• _EXERCISE PROMPT_: Looking at the listing below, retype exactly the lines starting at the one containing "Task: Click the Strongly" and ending at the one containing "1024x459 pixels.", both included, and nothing else.

• _STORED DATA_:

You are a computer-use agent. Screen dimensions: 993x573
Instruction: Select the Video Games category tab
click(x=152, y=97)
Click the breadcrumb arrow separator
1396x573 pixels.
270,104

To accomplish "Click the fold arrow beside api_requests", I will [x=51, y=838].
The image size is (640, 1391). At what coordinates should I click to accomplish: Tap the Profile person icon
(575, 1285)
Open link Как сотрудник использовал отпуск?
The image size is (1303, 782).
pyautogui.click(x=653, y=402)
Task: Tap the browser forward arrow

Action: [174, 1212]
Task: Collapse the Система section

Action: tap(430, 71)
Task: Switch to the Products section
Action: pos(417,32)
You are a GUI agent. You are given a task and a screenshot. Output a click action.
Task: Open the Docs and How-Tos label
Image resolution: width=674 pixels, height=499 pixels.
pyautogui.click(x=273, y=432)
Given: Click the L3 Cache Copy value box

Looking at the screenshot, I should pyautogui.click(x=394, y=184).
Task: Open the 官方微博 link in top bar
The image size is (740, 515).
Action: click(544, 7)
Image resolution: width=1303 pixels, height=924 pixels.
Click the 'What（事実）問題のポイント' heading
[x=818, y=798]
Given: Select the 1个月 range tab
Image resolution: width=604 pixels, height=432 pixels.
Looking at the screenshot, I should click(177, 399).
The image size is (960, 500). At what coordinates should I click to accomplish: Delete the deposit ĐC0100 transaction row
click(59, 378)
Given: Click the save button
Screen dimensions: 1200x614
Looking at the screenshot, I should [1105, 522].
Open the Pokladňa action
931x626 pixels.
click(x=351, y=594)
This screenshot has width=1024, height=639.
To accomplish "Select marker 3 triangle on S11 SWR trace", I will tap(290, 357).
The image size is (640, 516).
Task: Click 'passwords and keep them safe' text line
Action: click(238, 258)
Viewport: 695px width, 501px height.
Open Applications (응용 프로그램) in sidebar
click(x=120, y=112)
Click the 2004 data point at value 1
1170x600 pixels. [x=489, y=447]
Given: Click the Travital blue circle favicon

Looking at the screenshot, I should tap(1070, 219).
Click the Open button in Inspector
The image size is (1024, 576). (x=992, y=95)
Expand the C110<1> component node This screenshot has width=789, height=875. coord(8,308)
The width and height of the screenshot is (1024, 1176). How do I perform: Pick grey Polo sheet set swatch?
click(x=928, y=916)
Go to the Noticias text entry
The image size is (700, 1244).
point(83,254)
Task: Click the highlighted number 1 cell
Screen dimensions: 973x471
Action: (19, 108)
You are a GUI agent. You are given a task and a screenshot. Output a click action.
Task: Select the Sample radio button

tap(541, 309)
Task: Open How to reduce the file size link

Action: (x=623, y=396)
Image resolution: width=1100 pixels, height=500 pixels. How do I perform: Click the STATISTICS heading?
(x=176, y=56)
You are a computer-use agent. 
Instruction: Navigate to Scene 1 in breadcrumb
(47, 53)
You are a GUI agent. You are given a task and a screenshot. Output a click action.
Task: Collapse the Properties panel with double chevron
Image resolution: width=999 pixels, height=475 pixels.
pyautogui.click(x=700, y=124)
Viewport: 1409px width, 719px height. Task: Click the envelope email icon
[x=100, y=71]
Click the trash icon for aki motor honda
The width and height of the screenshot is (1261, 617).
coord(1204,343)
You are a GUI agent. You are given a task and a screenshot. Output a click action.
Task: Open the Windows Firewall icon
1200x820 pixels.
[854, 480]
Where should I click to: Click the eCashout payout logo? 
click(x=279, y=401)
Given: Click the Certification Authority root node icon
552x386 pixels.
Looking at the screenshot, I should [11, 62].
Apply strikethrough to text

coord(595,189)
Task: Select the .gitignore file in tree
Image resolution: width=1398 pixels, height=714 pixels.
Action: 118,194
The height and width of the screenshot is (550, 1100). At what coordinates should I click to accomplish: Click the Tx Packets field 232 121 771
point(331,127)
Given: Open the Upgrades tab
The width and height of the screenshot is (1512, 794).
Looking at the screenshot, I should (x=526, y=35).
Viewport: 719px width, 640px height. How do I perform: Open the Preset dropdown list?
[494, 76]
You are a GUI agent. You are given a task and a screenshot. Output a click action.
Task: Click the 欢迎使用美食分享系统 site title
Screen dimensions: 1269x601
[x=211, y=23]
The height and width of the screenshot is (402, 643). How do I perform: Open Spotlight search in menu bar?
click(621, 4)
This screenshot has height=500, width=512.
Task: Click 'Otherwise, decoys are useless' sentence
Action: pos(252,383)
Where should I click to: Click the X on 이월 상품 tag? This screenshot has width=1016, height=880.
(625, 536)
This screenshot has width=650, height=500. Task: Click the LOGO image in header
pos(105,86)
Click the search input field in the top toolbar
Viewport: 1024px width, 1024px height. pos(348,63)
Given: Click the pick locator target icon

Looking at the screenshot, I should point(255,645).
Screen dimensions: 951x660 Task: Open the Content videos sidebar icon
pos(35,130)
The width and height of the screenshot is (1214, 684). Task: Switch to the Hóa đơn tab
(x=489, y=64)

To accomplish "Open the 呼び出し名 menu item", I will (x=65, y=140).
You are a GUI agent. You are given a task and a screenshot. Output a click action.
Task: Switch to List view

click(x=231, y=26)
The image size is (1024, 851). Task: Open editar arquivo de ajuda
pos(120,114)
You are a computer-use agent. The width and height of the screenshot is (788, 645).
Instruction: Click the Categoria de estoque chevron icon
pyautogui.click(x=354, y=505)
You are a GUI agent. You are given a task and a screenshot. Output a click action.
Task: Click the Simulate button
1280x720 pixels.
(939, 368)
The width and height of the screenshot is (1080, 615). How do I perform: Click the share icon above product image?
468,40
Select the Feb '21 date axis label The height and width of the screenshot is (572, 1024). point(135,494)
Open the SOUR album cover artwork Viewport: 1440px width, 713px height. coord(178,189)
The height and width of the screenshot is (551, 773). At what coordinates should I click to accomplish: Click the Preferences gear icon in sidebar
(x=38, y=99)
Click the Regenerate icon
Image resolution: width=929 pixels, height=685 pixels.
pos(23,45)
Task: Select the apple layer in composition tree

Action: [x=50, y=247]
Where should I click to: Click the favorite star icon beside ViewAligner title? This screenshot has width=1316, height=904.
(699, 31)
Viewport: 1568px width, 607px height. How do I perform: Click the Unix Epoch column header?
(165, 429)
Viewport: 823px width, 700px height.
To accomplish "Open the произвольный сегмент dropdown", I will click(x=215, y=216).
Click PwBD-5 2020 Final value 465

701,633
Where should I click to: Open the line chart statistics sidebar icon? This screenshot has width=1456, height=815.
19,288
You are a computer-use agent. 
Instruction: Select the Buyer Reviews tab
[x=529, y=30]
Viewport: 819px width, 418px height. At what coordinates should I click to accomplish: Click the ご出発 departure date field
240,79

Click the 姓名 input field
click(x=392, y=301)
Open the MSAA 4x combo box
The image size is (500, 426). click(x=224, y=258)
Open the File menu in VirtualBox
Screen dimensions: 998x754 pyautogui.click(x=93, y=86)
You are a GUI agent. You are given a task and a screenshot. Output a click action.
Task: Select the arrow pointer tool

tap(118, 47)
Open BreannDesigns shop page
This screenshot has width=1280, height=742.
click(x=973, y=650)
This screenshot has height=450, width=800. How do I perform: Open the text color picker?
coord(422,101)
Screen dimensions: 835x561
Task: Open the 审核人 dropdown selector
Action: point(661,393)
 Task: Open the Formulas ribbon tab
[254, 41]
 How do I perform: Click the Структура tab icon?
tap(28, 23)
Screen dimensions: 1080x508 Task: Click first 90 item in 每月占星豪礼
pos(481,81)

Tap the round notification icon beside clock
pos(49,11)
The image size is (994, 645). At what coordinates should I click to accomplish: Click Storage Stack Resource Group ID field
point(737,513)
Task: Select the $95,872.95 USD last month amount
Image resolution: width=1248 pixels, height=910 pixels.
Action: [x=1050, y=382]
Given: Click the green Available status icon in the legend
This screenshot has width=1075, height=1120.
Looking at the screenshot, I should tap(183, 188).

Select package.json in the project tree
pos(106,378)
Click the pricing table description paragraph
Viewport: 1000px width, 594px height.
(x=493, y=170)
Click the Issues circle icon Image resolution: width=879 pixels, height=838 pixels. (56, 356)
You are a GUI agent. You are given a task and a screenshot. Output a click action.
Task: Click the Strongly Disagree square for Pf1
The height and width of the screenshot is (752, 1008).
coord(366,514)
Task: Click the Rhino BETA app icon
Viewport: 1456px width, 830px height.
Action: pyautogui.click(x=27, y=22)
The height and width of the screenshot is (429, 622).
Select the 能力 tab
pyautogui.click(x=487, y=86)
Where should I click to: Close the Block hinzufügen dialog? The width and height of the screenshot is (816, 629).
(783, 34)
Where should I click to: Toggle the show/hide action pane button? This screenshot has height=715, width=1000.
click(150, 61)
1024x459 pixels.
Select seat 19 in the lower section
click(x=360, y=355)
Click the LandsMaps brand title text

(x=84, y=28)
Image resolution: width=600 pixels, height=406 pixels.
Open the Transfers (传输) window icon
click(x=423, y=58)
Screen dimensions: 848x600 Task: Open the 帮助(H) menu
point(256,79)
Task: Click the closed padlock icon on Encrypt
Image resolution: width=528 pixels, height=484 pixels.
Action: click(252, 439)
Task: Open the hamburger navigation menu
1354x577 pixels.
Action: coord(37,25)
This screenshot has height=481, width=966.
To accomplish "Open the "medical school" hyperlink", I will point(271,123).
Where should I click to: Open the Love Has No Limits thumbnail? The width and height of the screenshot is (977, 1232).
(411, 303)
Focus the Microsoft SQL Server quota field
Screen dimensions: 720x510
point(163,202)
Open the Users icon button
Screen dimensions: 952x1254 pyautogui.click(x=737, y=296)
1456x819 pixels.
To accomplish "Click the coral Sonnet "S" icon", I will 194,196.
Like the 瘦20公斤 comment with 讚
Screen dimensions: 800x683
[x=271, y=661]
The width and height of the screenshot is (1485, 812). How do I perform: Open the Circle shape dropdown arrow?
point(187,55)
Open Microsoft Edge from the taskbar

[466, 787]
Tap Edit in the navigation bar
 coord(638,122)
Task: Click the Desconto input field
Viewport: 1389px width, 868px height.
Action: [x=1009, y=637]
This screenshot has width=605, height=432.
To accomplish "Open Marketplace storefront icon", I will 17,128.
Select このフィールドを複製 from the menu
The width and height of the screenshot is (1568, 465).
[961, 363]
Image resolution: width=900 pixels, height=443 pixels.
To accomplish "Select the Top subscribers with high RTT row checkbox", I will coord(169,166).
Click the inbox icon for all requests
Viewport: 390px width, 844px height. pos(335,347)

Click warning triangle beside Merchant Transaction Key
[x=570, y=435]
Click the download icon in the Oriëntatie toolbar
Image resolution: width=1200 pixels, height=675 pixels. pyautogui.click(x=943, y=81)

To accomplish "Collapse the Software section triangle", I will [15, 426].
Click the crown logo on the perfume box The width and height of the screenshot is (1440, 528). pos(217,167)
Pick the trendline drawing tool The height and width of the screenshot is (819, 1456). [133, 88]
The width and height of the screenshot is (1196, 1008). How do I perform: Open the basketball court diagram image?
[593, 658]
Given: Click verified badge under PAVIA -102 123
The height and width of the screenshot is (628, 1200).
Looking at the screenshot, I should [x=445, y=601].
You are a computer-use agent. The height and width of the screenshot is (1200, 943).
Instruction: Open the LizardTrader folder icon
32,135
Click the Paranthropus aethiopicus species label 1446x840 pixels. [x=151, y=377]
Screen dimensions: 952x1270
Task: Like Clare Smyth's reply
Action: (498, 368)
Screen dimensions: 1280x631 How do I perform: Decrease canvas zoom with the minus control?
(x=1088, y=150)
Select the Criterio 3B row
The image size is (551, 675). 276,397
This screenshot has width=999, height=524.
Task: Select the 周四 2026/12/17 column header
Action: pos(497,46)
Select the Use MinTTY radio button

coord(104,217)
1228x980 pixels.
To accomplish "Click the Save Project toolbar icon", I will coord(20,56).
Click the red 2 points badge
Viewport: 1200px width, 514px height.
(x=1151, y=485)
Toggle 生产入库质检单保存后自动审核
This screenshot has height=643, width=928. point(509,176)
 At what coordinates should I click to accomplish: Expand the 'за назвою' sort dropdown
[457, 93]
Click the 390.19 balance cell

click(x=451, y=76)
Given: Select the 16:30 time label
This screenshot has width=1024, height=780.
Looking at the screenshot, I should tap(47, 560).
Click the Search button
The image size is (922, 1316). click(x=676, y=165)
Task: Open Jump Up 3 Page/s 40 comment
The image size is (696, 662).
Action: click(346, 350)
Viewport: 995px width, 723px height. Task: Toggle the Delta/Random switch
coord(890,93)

• _ANSWER BELOW_:
Task: Click the Strongly Disagree square for Pf1
The height and width of the screenshot is (752, 1008).
coord(366,514)
Task: Click the Rhino BETA app icon
Viewport: 1456px width, 830px height.
Action: pyautogui.click(x=27, y=22)
The height and width of the screenshot is (429, 622).
Select the 能力 tab
pyautogui.click(x=487, y=86)
Where should I click to: Close the Block hinzufügen dialog? The width and height of the screenshot is (816, 629).
(783, 34)
Where should I click to: Toggle the show/hide action pane button? This screenshot has height=715, width=1000.
click(150, 61)
1024x459 pixels.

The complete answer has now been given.